Career NFL statistics
- Rushing attempts: 27
- Rushing yards: 68
- Rushing touchdowns: 3
- Receptions: 44
- Receiving yards: 213
- Receiving touchdowns: 5
- Stats at Pro Football Reference

= Jed Collins =

American football player (born 1986)

Jedidiah Gabriel Collins (born March 3, 1986) is an American former professional football player who was a fullback in the National Football League (NFL). He was signed by the Philadelphia Eagles as an undrafted free agent in 2008. After playing college football at Washington State. He was also a member of the Chicago Bears, Cleveland Browns, Kansas City Chiefs, Arizona Cardinals, Tennessee Titans, New Orleans Saints, Detroit Lions, and Dallas Cowboys.

==Early life==
Collins was a two-sport letterman (football and basketball) at Mission Viejo High School in Mission Viejo, California. One of his teammates on both the football and basketball teams was future NFL quarterback Mark Sanchez.
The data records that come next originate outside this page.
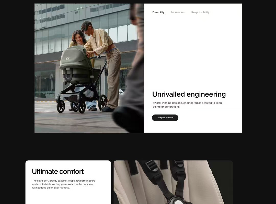Image resolution: width=276 pixels, height=204 pixels.
Task: Click the Ultimate comfort heading
Action: click(58, 171)
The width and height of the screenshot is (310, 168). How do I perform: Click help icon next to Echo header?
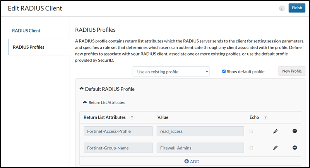click(265, 117)
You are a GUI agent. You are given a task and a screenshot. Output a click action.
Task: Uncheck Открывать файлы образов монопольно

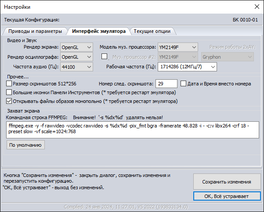coord(9,101)
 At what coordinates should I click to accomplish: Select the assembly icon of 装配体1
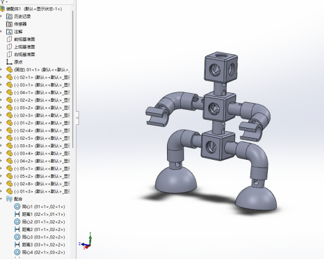(2, 9)
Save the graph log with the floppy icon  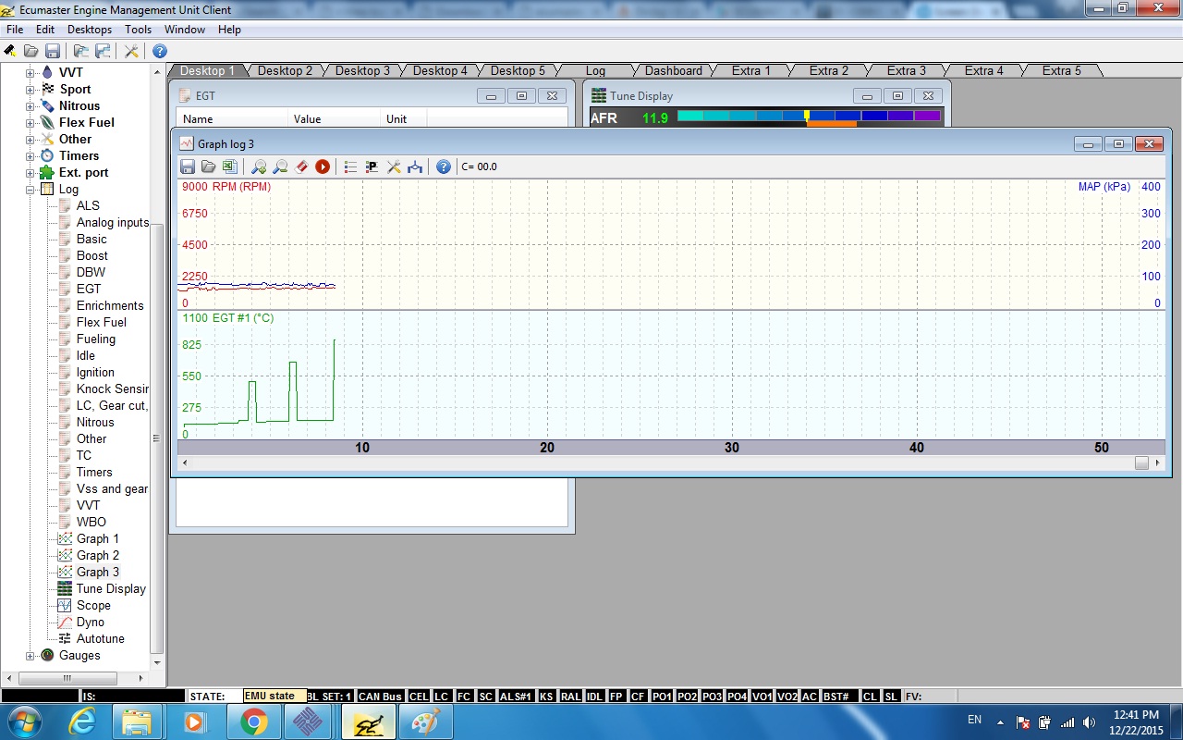pyautogui.click(x=188, y=167)
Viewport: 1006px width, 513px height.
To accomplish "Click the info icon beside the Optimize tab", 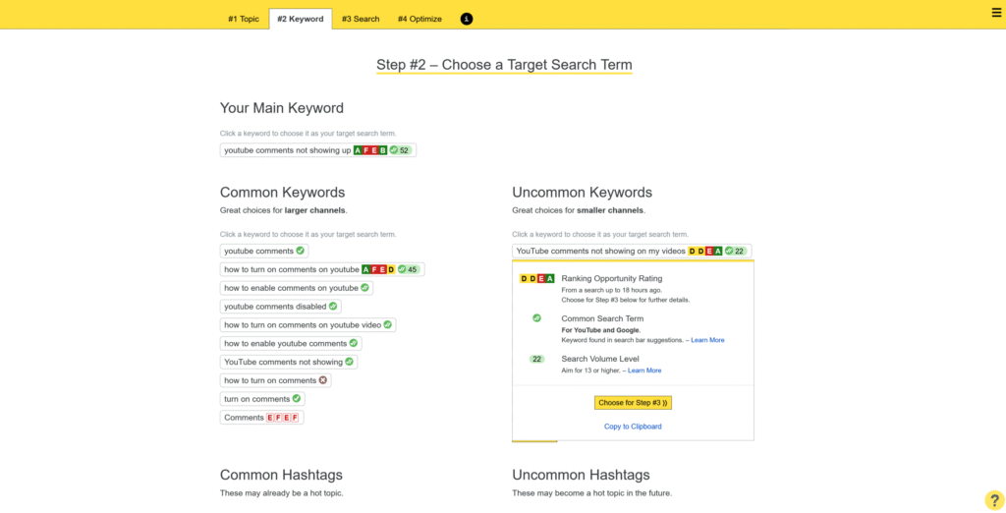I will (467, 19).
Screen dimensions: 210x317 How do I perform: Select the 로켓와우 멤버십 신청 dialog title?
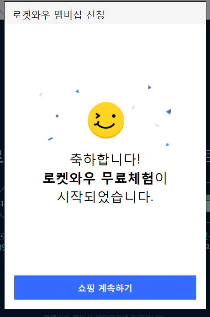point(58,15)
He was recruited to Washington State as a linebacker but played primarily at tight end, setting a school record in 2007 for most catches by a tight end.

==Professional career==
===Philadelphia Eagles===
Collins was signed by the Philadelphia Eagles as an undrafted free agent following the 2008 NFL draft. He was waived during final cuts, but was re-signed to the team's practice squad on September 3, 2008. He was released from the practice squad on October 21.

===Chicago Bears===
Collins was signed to the Chicago Bears' practice squad on October 28, 2008, but was released on November 24.

===Cleveland Browns (first stint)===
On November 26, 2008, Collins was signed by the Cleveland Browns. He was a member of the active roster for two games before he was waived and re-signed to the team's practice squad on December 11. He was not re-signed by the Browns following the 2008 season.

===Kansas City Chiefs===
On January 8, 2009, Collins signed a two-year contract with the Kansas City Chiefs. However, he was waived during final roster cuts on September 4.

===Arizona Cardinals===
On November 4, 2009, Collins was signed to the Arizona Cardinals' practice squad. He was released on November 24.

===Cleveland Browns (second stint)===
On December 2, 2009, Collins re-signed to the Browns' practice squad, and was re-signed after the conclusion of the 2009 season on January 7, 2010. He was waived by the Browns prior to the start of training camp on June 15.

===Tennessee Titans===
Collins would sign with the Tennessee Titans on August 6, 2010, but was waived during final cuts on September 4.

===New Orleans Saints===
Collins signed with the New Orleans Saints' practice squad on September 23, 2010. The Saints at the time, were the defending Super Bowl champions. After spending the entire 2010 season on their practice squad, starting fullback Heath Evans retired, and Collins became the Saints' starter. In his first season as a starter, the Saints' yards-per-carry average went from 22nd in the NFL in 2010 to fourth in the league in 2011, and Collins would be rated by as the second best fullback that season. He also served as the Saints' backup long snapper behind Justin Drescher.

===Detroit Lions===
On March 19, 2014, Collins signed a one-year deal with the Detroit Lions, where his offensive coordinator was former Saints coach Joe Lombardi.

===Dallas Cowboys===
On March 12, 2015, Collins signed a one-year contract with the Dallas Cowboys. Collins was cut on May 18 so the Cowboys could re-acquire fullback Tyler Clutts.